Return, word for word, only the lines of the data below that lie between the line with "GRA (Tempomat) Komplettset" and the line with "Kabelsatz Adapter W8", those two lines included.

INPUT RECORDS Block Start

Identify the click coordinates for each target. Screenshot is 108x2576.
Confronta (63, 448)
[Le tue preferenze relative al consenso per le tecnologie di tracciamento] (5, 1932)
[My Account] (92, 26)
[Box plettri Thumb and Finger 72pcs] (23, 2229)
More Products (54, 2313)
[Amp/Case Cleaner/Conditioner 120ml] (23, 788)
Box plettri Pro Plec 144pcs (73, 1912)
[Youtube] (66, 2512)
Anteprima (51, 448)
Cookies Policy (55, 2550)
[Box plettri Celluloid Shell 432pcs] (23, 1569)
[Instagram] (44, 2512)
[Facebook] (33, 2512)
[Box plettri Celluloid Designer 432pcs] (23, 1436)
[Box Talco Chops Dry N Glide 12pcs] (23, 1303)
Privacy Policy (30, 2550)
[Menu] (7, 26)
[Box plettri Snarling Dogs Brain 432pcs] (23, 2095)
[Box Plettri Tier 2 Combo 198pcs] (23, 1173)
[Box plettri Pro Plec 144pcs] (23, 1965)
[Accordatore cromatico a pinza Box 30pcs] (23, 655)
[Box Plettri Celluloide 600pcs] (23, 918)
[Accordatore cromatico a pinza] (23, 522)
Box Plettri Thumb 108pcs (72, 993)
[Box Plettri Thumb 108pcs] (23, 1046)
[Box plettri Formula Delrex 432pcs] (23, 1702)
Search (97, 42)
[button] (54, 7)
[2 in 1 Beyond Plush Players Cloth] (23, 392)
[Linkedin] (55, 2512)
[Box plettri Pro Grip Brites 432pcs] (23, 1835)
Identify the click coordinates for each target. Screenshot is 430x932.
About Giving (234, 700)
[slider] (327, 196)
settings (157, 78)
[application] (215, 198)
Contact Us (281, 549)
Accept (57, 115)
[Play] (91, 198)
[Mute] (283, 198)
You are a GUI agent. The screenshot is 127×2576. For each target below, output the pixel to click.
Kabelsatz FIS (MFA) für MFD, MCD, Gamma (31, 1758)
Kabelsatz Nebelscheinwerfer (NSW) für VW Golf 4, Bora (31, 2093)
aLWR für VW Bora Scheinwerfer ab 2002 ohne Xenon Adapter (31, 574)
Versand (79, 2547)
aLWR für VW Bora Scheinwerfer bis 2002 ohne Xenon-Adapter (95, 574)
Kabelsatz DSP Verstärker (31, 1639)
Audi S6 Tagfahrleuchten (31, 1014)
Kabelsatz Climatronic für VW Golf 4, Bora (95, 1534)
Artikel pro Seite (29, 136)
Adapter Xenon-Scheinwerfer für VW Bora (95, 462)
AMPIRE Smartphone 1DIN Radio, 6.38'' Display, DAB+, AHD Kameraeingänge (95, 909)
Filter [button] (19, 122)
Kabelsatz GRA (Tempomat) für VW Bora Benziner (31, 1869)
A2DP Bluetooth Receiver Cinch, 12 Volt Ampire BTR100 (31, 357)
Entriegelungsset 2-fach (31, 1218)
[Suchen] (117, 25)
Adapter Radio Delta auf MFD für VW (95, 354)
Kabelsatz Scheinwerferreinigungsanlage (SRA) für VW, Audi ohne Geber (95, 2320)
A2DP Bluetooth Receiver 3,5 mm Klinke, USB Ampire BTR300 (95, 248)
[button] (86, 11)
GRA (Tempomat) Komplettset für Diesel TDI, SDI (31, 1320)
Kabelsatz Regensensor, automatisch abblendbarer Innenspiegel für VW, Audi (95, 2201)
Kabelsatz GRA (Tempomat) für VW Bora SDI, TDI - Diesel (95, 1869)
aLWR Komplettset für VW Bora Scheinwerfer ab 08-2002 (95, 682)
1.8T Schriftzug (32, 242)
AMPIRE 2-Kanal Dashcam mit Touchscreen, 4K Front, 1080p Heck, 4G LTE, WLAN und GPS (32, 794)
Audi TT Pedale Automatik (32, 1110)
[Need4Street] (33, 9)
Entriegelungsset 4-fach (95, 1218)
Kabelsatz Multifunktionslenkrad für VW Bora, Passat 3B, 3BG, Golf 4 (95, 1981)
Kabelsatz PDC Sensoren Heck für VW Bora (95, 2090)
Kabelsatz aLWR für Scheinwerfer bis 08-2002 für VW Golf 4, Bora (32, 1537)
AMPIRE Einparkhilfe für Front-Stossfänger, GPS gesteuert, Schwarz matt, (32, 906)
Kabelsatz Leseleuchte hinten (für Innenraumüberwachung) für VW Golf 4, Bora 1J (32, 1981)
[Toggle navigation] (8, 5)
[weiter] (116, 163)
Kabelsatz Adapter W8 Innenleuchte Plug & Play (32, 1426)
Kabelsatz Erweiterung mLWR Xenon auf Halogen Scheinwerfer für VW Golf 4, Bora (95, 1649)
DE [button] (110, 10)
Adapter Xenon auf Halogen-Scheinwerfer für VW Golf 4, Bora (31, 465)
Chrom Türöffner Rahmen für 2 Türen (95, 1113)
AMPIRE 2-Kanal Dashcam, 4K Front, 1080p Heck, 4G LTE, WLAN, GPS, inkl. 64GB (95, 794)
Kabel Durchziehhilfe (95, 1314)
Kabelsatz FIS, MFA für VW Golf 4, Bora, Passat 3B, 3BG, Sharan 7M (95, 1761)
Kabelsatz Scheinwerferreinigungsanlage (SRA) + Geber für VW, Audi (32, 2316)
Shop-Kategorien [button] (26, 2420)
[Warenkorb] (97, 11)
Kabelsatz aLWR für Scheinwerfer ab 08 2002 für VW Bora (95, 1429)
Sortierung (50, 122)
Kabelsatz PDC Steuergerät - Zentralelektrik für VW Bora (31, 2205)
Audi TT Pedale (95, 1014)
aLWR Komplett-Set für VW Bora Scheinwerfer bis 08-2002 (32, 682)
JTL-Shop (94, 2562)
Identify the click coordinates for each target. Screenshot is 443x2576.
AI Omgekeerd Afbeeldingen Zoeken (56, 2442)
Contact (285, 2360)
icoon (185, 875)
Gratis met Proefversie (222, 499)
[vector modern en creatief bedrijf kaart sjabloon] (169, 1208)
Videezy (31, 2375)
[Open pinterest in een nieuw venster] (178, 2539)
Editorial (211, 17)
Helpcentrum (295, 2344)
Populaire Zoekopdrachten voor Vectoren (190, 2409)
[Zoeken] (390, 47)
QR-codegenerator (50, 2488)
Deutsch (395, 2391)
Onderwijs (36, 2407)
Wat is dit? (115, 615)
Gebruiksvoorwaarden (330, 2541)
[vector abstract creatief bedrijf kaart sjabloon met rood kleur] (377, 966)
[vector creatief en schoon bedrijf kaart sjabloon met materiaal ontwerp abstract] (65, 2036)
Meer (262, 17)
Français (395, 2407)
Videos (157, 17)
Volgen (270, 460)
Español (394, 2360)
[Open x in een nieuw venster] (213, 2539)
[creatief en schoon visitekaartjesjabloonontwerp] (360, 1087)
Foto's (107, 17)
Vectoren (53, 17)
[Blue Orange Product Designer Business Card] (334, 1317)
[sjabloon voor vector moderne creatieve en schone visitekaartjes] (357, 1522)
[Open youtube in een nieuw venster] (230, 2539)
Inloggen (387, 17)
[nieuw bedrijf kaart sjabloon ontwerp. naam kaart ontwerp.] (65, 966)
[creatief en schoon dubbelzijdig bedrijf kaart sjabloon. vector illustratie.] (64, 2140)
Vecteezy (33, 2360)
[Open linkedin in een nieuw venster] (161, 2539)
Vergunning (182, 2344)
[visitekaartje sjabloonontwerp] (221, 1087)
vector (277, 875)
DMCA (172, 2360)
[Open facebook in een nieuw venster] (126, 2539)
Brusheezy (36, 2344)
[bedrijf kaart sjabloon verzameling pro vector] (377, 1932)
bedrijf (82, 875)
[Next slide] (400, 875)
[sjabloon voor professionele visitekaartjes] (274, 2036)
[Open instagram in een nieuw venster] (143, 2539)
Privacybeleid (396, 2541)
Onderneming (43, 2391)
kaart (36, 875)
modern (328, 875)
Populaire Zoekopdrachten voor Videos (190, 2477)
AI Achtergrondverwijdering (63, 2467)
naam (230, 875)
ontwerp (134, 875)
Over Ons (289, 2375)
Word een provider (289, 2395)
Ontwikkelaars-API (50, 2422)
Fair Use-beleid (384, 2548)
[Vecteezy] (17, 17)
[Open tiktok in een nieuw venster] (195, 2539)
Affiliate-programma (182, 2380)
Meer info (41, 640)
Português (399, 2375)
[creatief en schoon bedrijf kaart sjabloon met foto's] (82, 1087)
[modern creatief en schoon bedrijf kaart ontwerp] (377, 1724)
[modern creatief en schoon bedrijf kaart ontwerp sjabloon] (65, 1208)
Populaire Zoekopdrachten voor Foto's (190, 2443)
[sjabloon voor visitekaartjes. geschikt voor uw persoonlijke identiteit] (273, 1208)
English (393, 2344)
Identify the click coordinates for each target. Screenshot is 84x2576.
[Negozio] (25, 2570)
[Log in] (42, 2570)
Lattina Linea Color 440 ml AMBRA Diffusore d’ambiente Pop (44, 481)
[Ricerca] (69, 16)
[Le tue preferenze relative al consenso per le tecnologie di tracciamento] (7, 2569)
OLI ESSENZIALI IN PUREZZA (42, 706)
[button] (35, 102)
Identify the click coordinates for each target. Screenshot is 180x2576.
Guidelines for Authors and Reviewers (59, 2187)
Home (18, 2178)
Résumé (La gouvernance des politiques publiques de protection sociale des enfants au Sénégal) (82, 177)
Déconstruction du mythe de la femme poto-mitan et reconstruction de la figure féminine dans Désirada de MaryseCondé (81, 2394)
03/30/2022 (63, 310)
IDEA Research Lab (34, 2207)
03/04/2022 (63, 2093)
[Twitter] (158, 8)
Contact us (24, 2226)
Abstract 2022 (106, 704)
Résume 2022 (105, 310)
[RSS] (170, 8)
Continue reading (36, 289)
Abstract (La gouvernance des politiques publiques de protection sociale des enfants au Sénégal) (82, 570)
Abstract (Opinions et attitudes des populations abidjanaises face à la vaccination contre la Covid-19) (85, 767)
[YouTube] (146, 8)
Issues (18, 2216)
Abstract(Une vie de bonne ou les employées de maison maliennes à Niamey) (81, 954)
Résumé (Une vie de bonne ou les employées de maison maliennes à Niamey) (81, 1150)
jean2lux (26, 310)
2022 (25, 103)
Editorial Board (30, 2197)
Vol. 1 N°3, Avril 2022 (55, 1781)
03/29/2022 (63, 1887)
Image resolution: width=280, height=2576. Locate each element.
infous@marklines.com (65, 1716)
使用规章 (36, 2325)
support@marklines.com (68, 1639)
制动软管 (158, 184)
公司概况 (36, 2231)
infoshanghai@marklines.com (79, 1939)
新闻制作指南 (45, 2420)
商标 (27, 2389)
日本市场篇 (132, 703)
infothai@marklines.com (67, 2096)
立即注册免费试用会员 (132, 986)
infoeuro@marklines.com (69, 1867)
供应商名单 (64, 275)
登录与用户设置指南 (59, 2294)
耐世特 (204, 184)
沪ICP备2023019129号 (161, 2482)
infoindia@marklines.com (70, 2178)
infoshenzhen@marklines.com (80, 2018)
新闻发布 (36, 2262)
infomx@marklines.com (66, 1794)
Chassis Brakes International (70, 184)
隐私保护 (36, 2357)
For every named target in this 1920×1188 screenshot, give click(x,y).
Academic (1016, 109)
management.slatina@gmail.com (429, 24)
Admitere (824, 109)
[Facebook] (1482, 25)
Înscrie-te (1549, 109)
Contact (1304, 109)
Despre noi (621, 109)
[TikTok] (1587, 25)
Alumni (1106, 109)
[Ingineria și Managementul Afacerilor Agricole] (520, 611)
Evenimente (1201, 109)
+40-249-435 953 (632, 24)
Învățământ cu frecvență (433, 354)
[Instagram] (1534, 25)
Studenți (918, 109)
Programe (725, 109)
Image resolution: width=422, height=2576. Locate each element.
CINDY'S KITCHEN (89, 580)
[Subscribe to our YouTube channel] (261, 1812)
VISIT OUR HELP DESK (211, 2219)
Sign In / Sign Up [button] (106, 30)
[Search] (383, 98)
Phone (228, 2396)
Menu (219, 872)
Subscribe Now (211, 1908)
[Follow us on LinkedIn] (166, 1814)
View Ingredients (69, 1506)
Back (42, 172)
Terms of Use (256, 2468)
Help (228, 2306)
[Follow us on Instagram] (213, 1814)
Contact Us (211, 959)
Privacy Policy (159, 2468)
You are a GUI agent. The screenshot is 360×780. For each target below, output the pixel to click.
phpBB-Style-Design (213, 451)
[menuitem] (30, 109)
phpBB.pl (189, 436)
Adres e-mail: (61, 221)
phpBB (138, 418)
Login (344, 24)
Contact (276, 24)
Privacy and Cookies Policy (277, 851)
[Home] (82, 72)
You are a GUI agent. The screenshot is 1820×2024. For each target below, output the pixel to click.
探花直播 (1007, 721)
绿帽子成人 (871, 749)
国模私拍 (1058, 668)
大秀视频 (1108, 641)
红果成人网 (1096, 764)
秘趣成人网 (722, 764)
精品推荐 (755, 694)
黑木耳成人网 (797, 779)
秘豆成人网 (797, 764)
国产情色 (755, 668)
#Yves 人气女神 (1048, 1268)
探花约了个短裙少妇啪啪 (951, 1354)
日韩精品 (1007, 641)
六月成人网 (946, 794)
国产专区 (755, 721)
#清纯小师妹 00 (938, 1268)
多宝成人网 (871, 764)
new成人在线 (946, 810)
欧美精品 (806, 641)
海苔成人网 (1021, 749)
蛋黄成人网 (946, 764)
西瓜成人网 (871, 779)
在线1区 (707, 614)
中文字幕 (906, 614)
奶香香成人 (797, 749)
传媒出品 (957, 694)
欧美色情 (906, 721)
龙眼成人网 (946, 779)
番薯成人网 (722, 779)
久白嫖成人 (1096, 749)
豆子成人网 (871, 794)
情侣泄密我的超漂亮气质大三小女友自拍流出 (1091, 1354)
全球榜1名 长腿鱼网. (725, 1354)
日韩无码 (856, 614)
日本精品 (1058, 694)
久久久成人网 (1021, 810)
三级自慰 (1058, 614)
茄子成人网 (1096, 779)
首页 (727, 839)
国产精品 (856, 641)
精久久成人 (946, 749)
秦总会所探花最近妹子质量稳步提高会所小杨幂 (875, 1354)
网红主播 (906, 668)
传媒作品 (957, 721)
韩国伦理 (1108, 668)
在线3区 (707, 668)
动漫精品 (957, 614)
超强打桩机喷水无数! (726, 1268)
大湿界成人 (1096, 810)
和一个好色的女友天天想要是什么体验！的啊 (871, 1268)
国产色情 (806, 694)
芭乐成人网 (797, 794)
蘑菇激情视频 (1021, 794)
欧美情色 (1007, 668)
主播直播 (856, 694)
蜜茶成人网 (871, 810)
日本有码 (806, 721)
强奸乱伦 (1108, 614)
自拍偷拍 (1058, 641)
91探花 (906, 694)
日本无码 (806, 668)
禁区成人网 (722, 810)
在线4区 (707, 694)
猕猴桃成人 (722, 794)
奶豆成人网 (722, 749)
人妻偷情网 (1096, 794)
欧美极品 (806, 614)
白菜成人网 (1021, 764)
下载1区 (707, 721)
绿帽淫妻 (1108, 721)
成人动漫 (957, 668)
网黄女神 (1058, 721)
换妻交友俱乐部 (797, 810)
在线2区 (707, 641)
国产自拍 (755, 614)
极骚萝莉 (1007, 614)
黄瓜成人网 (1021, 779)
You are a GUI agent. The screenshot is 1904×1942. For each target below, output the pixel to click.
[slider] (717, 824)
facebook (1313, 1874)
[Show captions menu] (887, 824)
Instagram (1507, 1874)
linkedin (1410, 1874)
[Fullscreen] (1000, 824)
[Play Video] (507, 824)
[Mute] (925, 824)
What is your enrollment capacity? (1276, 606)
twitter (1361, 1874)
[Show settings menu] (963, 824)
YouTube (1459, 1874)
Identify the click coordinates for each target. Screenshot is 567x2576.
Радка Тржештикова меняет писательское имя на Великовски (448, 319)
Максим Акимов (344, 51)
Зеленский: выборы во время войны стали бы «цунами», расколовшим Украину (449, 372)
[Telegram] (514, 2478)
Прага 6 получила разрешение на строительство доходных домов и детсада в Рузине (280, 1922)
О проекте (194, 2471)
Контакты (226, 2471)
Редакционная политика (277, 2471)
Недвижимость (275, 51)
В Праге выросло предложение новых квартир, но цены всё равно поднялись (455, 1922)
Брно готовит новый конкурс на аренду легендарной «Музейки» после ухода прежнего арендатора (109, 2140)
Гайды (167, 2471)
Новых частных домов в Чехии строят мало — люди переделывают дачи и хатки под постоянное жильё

INPUT RECORDS Block End

## [WORKED SOLUTION]
GRA (Tempomat) Komplettset für Diesel TDI, SDI (31, 1320)
Kabelsatz Regensensor, automatisch abblendbarer Innenspiegel für VW, Audi (95, 2201)
Kabelsatz GRA (Tempomat) für VW Bora SDI, TDI - Diesel (95, 1869)
aLWR Komplettset für VW Bora Scheinwerfer ab 08-2002 (95, 682)
1.8T Schriftzug (32, 242)
AMPIRE 2-Kanal Dashcam mit Touchscreen, 4K Front, 1080p Heck, 4G LTE, WLAN und GPS (32, 794)
Audi TT Pedale Automatik (32, 1110)
[Need4Street] (33, 9)
Entriegelungsset 4-fach (95, 1218)
Kabelsatz Multifunktionslenkrad für VW Bora, Passat 3B, 3BG, Golf 4 (95, 1981)
Kabelsatz PDC Sensoren Heck für VW Bora (95, 2090)
Kabelsatz aLWR für Scheinwerfer bis 08-2002 für VW Golf 4, Bora (32, 1537)
AMPIRE Einparkhilfe für Front-Stossfänger, GPS gesteuert, Schwarz matt, (32, 906)
Kabelsatz Leseleuchte hinten (für Innenraumüberwachung) für VW Golf 4, Bora 1J (32, 1981)
[Toggle navigation] (8, 5)
[weiter] (116, 163)
Kabelsatz Adapter W8 Innenleuchte Plug & Play (32, 1426)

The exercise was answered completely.